- _TASK GOAL_
What lines of the data include the string "list"? Copy them all.

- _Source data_
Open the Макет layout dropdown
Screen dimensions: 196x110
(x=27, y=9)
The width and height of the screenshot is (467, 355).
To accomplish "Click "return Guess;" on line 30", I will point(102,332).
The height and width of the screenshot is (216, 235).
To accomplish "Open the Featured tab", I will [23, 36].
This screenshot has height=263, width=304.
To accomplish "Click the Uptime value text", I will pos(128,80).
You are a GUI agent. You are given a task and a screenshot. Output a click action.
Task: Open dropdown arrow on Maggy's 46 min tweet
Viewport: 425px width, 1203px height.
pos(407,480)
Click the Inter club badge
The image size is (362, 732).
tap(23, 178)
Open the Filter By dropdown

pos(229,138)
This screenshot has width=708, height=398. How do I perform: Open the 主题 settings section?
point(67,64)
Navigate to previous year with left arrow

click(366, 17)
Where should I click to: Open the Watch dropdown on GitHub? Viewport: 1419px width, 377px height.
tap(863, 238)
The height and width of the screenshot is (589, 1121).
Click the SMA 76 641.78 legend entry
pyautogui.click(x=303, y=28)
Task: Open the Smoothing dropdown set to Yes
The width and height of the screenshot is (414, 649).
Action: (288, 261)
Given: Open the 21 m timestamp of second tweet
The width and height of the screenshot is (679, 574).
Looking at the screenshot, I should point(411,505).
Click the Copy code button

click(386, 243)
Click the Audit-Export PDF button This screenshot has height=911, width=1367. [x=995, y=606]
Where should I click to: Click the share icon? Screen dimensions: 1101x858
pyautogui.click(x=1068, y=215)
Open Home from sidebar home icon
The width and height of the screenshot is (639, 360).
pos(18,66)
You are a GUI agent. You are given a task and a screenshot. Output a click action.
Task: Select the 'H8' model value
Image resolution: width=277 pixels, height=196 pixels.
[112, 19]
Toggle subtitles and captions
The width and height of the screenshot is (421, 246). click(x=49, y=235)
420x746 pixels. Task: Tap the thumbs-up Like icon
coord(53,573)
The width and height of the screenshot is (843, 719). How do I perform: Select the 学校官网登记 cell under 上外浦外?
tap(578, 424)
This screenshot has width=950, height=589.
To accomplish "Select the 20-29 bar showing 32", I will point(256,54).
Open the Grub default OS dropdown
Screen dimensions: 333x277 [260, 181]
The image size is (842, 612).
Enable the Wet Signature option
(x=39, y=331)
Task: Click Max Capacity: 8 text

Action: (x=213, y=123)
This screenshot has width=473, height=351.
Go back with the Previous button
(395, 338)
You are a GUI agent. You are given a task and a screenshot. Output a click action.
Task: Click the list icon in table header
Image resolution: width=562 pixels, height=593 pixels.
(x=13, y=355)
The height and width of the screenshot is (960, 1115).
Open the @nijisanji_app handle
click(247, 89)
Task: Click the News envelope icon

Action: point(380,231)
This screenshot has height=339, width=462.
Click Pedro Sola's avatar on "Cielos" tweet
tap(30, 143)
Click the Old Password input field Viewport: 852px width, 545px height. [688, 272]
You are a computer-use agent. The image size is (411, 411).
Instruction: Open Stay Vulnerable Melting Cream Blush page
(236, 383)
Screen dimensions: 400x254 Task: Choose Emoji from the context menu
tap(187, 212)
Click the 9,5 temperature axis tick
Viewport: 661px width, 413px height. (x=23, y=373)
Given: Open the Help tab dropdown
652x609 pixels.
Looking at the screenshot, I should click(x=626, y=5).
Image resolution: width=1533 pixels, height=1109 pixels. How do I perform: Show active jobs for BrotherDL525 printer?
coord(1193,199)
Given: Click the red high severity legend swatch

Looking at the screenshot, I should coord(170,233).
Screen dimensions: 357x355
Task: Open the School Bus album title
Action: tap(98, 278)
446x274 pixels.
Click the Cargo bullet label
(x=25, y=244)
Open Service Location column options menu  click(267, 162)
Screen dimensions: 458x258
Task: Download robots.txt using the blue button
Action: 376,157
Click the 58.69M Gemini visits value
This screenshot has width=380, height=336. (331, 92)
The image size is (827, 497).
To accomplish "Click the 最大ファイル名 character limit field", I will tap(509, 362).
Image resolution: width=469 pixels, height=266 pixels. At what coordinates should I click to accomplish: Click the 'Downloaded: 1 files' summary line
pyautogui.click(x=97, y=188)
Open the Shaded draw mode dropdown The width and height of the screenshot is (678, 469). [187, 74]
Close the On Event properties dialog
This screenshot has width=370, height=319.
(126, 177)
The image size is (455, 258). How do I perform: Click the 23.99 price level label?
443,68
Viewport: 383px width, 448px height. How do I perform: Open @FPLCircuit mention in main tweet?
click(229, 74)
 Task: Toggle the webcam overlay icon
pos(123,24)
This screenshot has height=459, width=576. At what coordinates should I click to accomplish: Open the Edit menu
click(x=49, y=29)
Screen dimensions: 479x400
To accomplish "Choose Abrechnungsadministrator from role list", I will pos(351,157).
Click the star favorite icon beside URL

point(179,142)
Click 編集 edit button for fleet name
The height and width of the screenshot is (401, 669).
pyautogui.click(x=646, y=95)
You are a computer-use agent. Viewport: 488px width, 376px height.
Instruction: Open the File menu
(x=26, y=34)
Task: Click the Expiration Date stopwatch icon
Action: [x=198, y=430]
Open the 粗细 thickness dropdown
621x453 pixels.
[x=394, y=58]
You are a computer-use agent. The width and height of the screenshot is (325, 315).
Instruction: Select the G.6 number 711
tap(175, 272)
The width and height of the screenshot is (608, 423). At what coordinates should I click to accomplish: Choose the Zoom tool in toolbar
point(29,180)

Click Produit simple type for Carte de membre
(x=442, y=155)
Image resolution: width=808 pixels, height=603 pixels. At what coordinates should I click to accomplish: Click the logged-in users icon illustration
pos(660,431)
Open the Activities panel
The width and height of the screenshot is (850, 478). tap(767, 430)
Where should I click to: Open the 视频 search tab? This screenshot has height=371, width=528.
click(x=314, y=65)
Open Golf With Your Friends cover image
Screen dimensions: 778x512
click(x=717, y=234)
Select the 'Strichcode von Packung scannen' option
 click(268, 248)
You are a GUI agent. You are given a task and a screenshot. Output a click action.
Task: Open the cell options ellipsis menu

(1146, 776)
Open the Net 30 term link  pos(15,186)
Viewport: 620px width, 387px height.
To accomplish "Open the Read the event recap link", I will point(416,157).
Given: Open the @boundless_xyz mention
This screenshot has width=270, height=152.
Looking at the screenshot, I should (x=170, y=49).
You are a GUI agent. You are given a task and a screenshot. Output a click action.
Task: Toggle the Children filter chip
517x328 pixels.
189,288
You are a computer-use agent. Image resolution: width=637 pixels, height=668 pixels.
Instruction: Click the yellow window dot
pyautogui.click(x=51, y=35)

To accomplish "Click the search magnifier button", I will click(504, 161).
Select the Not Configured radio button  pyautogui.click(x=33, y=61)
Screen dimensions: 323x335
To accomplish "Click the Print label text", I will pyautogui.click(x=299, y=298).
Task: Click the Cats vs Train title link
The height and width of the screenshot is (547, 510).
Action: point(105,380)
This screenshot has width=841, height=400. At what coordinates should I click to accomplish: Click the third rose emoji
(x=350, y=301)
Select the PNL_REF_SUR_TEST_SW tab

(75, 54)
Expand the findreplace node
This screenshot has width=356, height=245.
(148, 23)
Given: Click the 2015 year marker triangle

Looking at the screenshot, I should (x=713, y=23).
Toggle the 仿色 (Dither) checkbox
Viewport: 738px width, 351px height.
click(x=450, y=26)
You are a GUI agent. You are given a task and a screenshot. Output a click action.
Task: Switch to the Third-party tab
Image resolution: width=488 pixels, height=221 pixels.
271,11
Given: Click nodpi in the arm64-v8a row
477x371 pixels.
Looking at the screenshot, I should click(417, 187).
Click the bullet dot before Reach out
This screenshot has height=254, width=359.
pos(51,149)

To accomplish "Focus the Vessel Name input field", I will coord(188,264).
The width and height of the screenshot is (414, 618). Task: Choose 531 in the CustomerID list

- _RESPONSE TO THIS TASK_
Task: Click the list icon in table header
To accomplish "Choose Abrechnungsadministrator from role list", I will pos(351,157).
The width and height of the screenshot is (414, 618). Task: Choose 531 in the CustomerID list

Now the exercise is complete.